» Prompt:
From the entries that follow, pick out all lines holding "heart".

Content starts

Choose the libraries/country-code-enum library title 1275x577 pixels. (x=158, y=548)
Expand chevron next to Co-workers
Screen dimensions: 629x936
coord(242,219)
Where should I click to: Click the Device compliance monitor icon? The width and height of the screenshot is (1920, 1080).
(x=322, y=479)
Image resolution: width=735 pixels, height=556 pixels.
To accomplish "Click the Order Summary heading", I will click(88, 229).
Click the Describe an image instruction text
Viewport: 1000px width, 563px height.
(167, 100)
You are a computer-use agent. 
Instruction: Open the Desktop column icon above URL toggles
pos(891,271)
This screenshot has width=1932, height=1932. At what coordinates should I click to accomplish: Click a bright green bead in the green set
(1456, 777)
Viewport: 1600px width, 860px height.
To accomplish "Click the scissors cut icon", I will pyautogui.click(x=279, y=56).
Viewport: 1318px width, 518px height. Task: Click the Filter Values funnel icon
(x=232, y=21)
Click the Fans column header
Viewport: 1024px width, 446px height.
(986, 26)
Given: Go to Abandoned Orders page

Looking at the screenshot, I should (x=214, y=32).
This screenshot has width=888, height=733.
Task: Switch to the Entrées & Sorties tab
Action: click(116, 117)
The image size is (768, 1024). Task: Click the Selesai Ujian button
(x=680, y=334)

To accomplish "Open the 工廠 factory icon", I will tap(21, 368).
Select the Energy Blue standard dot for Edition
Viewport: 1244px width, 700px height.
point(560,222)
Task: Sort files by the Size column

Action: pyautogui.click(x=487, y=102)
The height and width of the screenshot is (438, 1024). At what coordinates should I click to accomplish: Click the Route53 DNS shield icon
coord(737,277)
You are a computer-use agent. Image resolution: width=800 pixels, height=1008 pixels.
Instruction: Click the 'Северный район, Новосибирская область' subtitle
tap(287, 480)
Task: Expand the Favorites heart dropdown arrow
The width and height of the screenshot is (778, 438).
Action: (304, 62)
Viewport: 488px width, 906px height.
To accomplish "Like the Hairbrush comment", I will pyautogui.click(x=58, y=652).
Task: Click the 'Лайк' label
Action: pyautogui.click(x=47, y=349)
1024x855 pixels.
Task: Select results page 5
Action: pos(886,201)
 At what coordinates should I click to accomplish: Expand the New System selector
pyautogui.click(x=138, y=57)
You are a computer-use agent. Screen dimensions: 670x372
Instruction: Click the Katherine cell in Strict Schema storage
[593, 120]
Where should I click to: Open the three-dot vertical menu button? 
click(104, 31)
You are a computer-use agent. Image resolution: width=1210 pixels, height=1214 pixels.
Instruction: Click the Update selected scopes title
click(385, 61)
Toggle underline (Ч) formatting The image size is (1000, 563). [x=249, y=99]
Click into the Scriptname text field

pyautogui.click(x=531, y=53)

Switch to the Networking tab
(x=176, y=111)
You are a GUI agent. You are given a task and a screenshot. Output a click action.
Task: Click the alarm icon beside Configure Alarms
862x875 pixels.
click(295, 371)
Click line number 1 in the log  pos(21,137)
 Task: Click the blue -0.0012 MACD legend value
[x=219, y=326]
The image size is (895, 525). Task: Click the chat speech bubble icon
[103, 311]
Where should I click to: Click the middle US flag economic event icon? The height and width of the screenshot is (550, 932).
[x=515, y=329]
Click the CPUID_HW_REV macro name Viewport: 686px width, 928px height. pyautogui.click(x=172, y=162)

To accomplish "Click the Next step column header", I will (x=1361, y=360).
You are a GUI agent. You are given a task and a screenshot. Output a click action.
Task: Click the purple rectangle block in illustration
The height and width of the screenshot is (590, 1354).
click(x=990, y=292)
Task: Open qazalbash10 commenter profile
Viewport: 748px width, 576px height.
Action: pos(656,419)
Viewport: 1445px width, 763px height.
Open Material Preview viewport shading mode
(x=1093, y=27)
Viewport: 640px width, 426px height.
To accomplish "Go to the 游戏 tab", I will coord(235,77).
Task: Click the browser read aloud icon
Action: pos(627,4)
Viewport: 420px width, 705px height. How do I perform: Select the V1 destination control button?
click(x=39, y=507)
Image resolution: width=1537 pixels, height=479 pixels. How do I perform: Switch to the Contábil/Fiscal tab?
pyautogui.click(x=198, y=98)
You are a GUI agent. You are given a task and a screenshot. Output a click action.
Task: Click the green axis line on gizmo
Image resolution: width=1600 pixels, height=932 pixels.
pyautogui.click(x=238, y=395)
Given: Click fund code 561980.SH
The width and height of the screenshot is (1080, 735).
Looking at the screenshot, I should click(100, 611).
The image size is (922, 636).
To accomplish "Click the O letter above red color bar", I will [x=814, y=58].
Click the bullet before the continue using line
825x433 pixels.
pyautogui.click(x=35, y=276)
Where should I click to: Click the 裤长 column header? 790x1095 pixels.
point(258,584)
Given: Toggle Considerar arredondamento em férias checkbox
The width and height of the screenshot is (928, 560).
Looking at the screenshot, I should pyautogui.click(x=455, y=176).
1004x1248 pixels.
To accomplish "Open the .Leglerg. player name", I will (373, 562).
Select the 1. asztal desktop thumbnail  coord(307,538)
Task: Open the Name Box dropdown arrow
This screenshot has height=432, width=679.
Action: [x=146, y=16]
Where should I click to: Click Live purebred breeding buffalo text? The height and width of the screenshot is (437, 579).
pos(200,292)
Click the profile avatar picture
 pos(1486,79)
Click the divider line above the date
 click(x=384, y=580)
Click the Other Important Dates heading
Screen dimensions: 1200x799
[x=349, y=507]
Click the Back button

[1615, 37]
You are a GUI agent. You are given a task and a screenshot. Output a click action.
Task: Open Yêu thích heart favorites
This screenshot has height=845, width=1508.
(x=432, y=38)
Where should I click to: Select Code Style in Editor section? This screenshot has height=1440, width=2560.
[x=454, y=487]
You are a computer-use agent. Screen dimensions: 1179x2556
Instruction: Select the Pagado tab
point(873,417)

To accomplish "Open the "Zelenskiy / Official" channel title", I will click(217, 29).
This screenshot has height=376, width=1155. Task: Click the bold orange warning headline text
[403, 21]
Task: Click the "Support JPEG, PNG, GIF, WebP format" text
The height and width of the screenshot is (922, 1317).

Content ends

» Answer space:
Task: Expand the Favorites heart dropdown arrow
Task: Open Yêu thích heart favorites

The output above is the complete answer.